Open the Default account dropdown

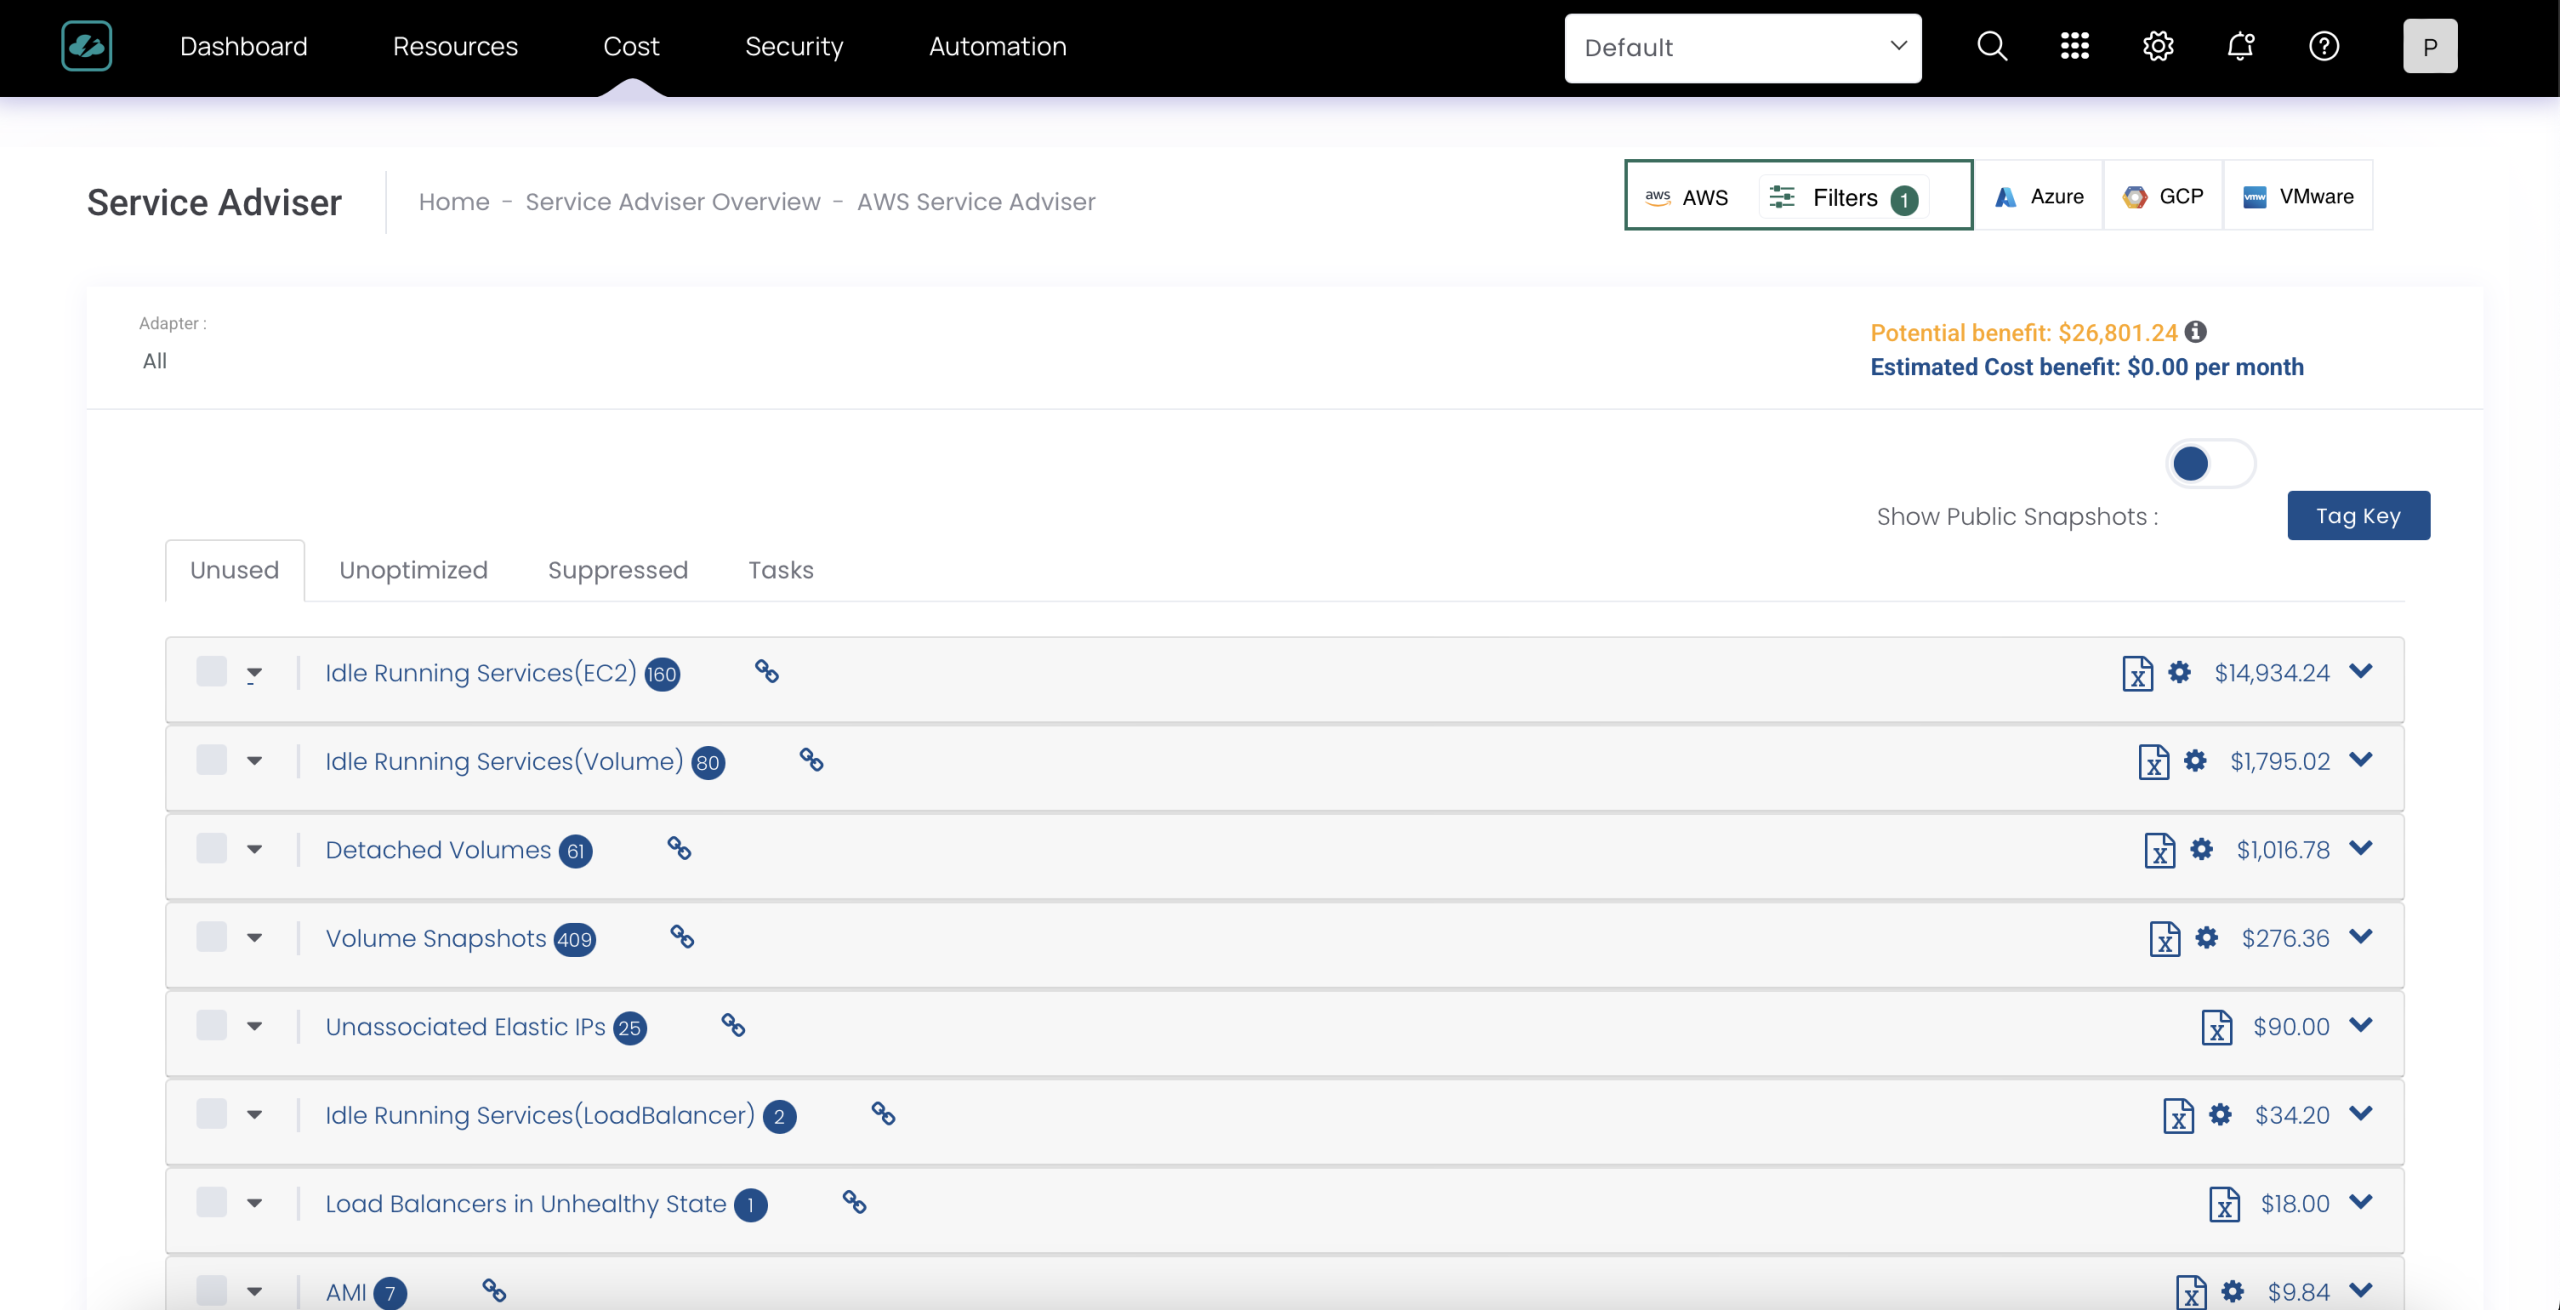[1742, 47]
==
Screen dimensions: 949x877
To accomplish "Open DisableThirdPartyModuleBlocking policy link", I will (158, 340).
---
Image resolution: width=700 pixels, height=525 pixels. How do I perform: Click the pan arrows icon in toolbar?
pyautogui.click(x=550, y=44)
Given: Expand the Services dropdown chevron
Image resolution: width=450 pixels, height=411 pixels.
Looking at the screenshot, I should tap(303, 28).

### Set task
Copy out the lines from the one containing "Image resolution: width=700" through the one containing "Looking at the", both included, word for word.

### Solution for this task
Image resolution: width=700 pixels, height=525 pixels. How do I perform: Click the pan arrows icon in toolbar?
pyautogui.click(x=550, y=44)
Given: Expand the Services dropdown chevron
Image resolution: width=450 pixels, height=411 pixels.
Looking at the screenshot, I should tap(303, 28).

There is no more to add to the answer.